Hagfors was one of the pioneers of modern dance and a great defender of Finland. She participated actively in the new dance interpretation of the public polemic, achieving this most prominently in the Tulenkantajat, in the 5th to 10th editions of the journal in 1929, together with Antti Halonen and Raoul af Hällström. Hagfors readily acknowledged that a new dance (freedom of dance, dance of expression) is not fitted in the molds of classical ballet in that it is better technically than artistically. But unlike her opponents, she was able to clearly see the potential for a new dance classical ballet a deeper and more diverse expression. In a newspaper editorial, Tulenkantajat stated its admiration for her speech in this debate, in which Hagfors had shown in that her own work made her claims valid, so she could come out of this important cultural debate as a clear winner.

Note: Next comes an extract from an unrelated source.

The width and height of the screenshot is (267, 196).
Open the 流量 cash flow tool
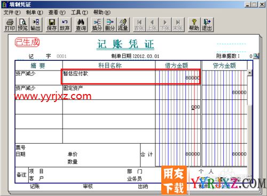(123, 25)
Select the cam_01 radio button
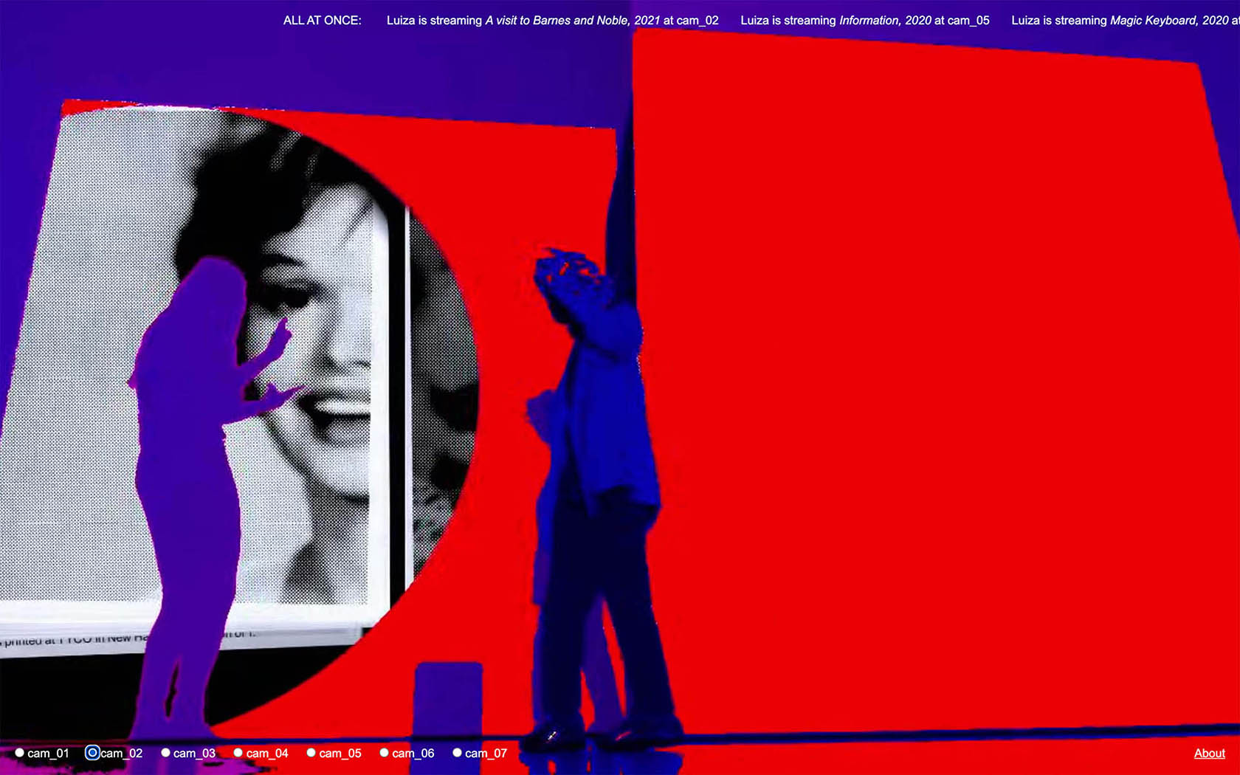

Hagfors studied for a few years in Central Europe in the Rudolf von Laban movement analysis and the German dance theatre. These arrived to Finland and became more widely known only in 1960 and 1970s, mainly thanks to Marjo Kuusela. Hagfors made a significant cultural act when she translated Bertolt Brecht's book on theater theory into Finnish (1954).

Hagfors' father, Dr. Edwin Hagfors, was a teacher and translator from Helsinki, and her mother, Ulla Charlotta Marchander, was from Sweden. Hagfors also had an older sister, Aino Elisabet Hagfors. In 1954, Irja Hagfors married Atos Wirtanen, a writer and Member of Parliament, who died in 1979.

Hagfors was awarded the Pro Finlandia medal in 1969.